The system of this invention includes a hoist for supporting by cable in a well a perforating apparatus along with the necessary controls to actuate the perforating gun and orientation device. The well casing perforating apparatus includes the perforating and the associated well casing perforation orientation apparatus necessary to correctly position it within the well casing and orient it relative to tubing within the well casing prior to the actual perforation.
The well casing perforation orientation apparatus includes an elongated housing connectable to the cable. The housing has a guide device at the upper end portion thereof at the cable for guiding the housing when re-entering a tubing string.
A roller assembly on the housing supports it as the housing moves through the tubular interior of the well. A casing perforation orienting device within the housing is operable to orient the housing so that when the perforating gun is fired it will not be directed toward an existing tubing string within the casing. A swivel within the housing separates upper and lower portions thereof for free relative rotation.

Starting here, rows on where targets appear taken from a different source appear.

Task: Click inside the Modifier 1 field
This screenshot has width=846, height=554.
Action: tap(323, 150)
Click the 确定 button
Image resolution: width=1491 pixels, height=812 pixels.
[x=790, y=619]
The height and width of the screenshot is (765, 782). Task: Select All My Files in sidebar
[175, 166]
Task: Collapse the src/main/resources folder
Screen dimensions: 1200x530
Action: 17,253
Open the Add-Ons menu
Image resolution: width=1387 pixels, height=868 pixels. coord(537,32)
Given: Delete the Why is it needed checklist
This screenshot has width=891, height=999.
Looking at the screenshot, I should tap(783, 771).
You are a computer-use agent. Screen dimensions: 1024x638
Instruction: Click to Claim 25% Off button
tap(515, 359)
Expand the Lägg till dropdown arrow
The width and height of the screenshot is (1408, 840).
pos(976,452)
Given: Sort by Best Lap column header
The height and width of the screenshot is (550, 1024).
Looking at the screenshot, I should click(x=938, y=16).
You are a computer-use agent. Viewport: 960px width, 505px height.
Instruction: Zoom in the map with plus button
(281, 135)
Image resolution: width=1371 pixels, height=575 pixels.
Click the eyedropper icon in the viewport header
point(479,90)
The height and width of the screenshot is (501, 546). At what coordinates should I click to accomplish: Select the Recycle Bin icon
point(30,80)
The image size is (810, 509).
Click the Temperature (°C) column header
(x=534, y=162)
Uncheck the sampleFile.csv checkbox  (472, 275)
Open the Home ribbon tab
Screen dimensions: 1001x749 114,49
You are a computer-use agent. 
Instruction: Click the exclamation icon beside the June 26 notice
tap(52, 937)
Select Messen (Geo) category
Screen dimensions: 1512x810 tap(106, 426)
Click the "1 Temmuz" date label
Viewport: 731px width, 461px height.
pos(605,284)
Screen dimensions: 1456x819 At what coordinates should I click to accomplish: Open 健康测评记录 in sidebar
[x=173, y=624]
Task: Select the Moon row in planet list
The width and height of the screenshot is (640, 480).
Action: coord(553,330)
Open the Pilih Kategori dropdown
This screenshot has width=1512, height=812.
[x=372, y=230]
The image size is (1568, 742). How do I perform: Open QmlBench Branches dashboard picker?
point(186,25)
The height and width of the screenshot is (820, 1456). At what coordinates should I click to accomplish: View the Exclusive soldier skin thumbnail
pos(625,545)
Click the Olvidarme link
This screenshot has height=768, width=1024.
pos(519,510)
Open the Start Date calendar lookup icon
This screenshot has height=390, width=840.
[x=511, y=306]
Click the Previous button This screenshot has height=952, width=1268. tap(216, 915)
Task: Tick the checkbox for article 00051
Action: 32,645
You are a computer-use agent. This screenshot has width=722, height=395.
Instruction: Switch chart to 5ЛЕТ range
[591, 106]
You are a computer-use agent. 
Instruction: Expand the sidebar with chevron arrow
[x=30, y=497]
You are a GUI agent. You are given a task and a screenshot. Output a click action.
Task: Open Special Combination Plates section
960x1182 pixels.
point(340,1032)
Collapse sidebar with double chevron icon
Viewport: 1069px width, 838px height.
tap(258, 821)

An eccentric weight within the housing below the swivel assists in orienting the housing with a top portion being upward and a bottom portion being positioned downward.
An object of this invention is to provide a system and an apparatus overcoming the aforementioned disadvantages well known in the prior art as discussed above.
Still, another object of this invention is to provide a well casing perforating system that is adapted for use in wells having multiple completions or constructed for production through multiple tubing strings contained within a single casing and which will not damage a deeper tubing string when perforating a shallower zone.
Still, another object of this invention is to provide a well perforating apparatus that is adapted for use in wells having deviated boreholes and equipped with multiple tubing strings where it is desired to perforate a shallower zone in a well that is below the lower end of the tubing string for producing from that zone.
Yet, another object of this invention is to provide oil casing perforation apparatus that is provided with rollers, a swivel, an eccentric weight and a pointer arm to assist in motion of the apparatus through the tubing and the casing of a well and the orientation of the perforating at a desired location within the well.
Still, another object of this invention is to provide a lower casing perforation apparatus that can be configured in several possible combinations to be made most suitable for passing the apparatus through the tubing and casing in a well that has a highly deviated borehole wherein the tubing thereof is turned or corkscrewed.
Various other objects, advantages, and features of this invention will become apparent to those skilled in the art from the following discussion taken in conjunction with the accompanying drawings, in which:
FIG. 1 is a partially sectional view of a well having a dual tubing string completion therein with the well casing perforation system of this invention being used thereon, and with the well casing perforation apparatus positioned within a cutaway section of the section;
FIGS. 2, 3, 4 and 5 are sectional elevation views of three configurations of the well casing perforation apparatus of this invention;
FIG. 6 is a block circuit diagram of the control circuit within the housing for the well casing perforation apparatus; and
FIG. 7 is a cutaway view of the housing showing the pointer arm in a retracted and latched position in solid lines and in an extended position in dashed lines.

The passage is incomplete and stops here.